S. Abdollah Mirbozorgi, Ph.D., assistant professor of electrical and Computer engineeringS. Abdollah Mirbozorgi, Ph.D., an associate professor in the Department of Electrical and Computer Engineering at the University of Alabama at Birmingham, recently received federal grants for two projects that could be transformative for millions of patients.
One project will develop an implantable device to explore the possibility of diabetes reversal, while the other seeks to develop an AI-assisted version of a centuries-old device — the pacifier.
Mirbozorgi was awarded a $1.2 million grant from the National Center for Complementary and Integrative Health of the National Institutes of Health to develop an implant that will study how diabetes develops and potentially reverse it.
A separate project, funded $1.2 million by the NIH’s National Heart, Lung, and Blood Institute, will focus on the development of a “smart pacifier” that could transform how clinicians monitor infant breathing and vital signs.
Tackling diabetes through neuroengineering
According to the Centers for Disease Control and Prevention, over 38 million individuals in the United States were living with diabetes in 2021.
While there are several pharmaceutical options to treat and control diabetes, Mirbozorgi is proposing a neurological approach by implanting a device that will map diabetes-related nerve activity in the brain.
“This non-pharmaceutical approach will provide us with new information about the disease, and it will allow us to use targeted vagus-nerve stimulation to advance reversal strategies,” Mirbozorgi said. “The results of these efforts will inform future treatments for diabetes and potentially other metabolic diseases as well.”
The implant Mirbozorgi’s team is developing will feature an application-specific integrated circuit that records nerve signals between the brain and the stomach and pancreas, analyzes those signals with on-implant AI, and delivers stimulation in a closed-loop system.
Mirbozorgi is the principal investigator on this four-year project, which is a collaboration between UAB and Purdue University. Co-investigator from Purdue is Miad Faezipour, Ph.D. Co-investigators from UAB include Amy Warriner, M.D., Ananda Basu, M.D., Rita Basu, M.D., and Benjamin Larimer, Ph.D.
Perfecting the pacifier
A multidisciplinary team that includes Mirbozorgi and researchers from Purdue University and UAB is looking to take the common pacifier and turn it into a high-tech device that holds the ability to assess an infant’s cardiopulmonary function.

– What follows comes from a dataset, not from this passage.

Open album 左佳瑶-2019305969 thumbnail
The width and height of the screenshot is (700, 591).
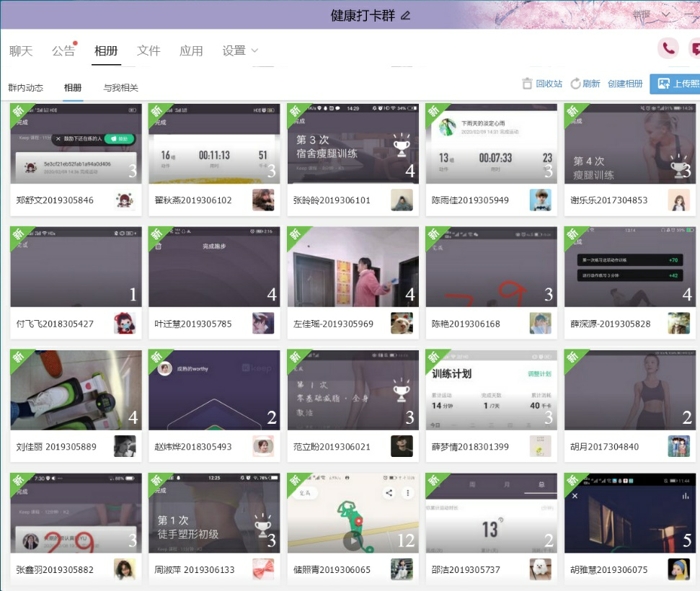coord(352,266)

“Respiratory diseases are a leading cause of infant hospitalization, with hundreds of thousands of newborns admitted each year for breathing complications,” Mirbozorgi said. “Many current monitoring tools are not designed for fragile newborns, leaving a major gap in respiratory monitoring and care.”
This project aims to close that gap with a first-of-its-kind pacifier that uses sound-sensing technology and artificial intelligence to track babies’ breathing in real time, safely and noninvasively. The device’s multimodal, active sound-sensing mechanism emits acoustic stimuli and analyzes intraoral sound reflections to assess cardiopulmonary function.
Purdue University leads this four-year R01, with Miad Faezipour, Ph.D., as principal investigator. Other co-investigators at Purdue include Smriti Bhatt, Ph.D.
Mirbozorgi serves as a co-investigator and UAB site PI. Additional UAB co-investigators include Namasivayam Ambalavanan, M.D., and Colm P. Travers, M.D., neonatologists at the UAB Heersink School of Medicine.